**WORK INSTRUCTION:**
No pictures go in the copy; retype exactly the lines from the one with "700x450 pixels. How" through the last line of the records.

(RECORDS TO PROCESS)

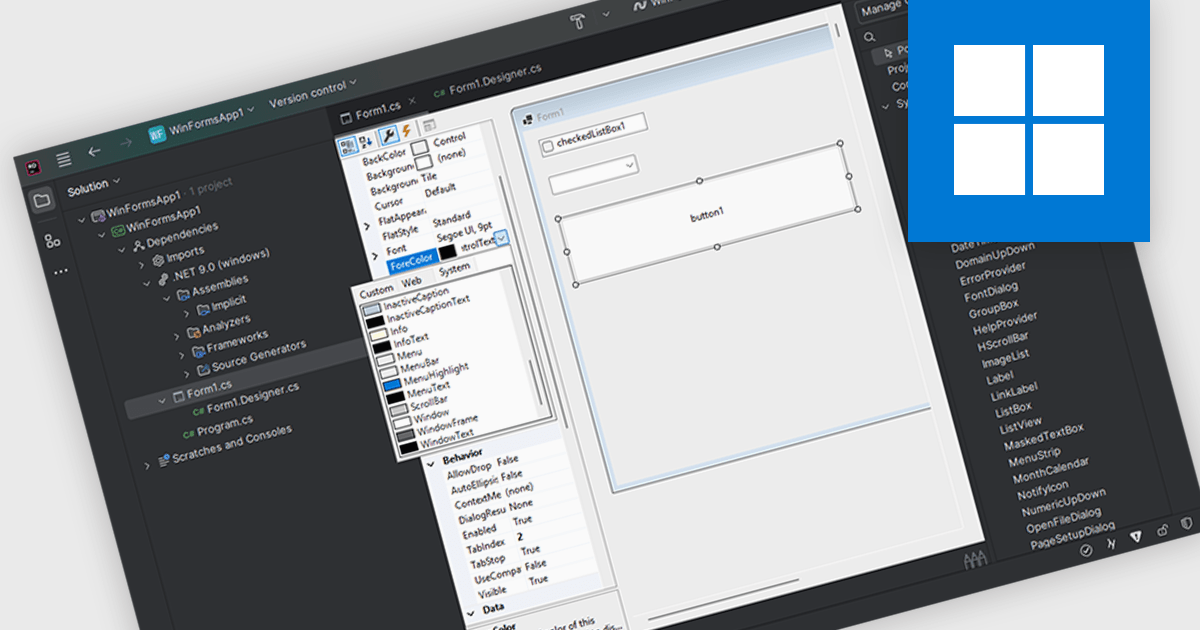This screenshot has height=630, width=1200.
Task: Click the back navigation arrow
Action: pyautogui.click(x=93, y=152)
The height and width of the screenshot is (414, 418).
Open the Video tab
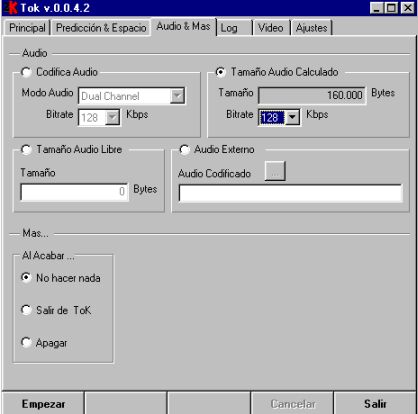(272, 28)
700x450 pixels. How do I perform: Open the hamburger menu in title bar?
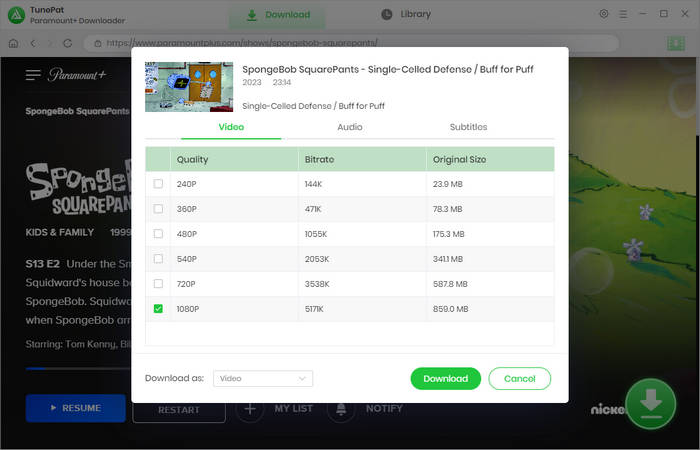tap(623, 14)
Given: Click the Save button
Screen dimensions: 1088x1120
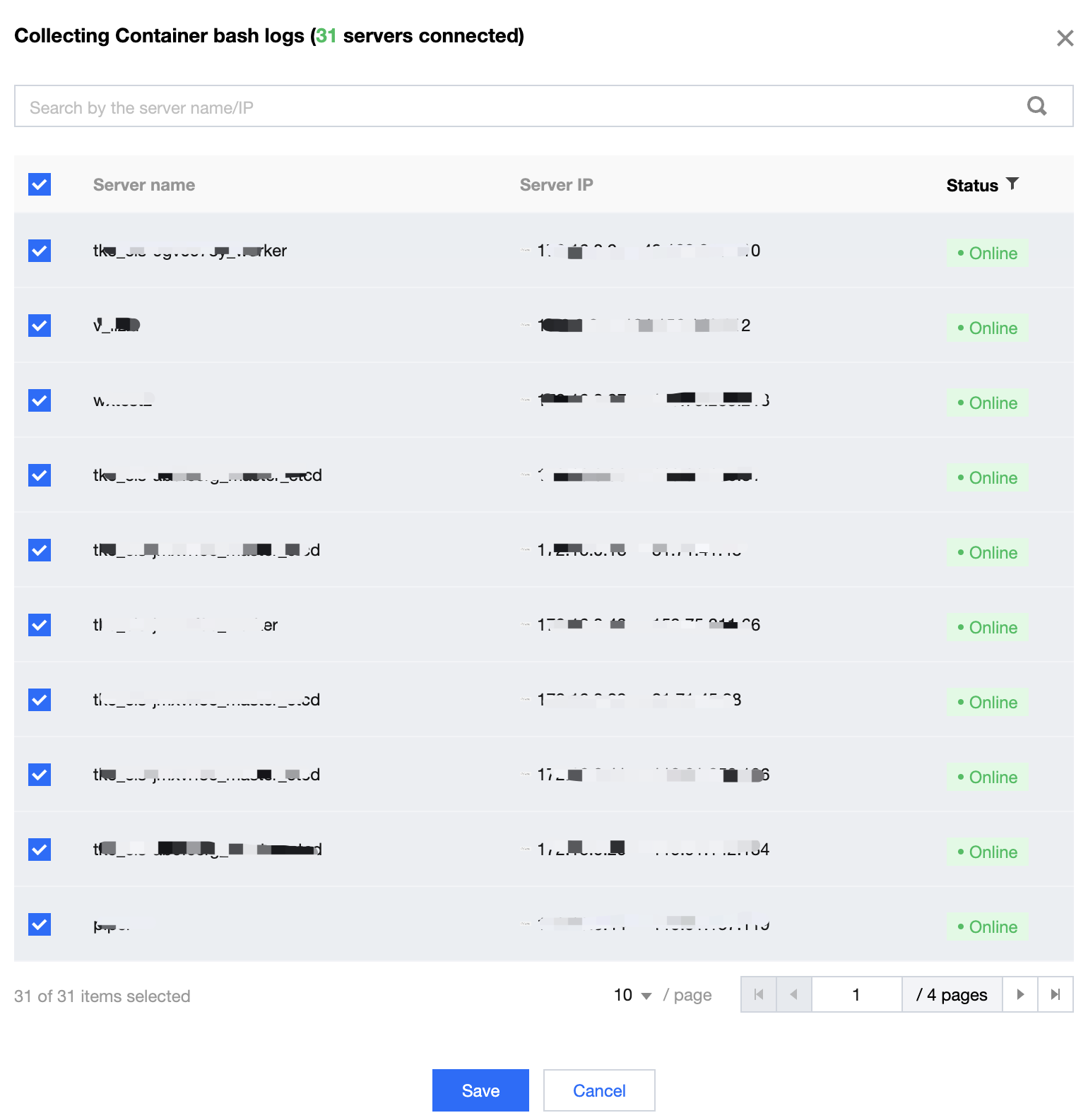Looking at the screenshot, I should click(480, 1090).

(End RECORDS TO PROCESS)

**RESULT OF THIS EXERCISE:**
700x450 pixels. How do I perform: Open the hamburger menu in title bar?
tap(623, 14)
Given: Click the Save button
Screen dimensions: 1088x1120
Looking at the screenshot, I should click(480, 1090).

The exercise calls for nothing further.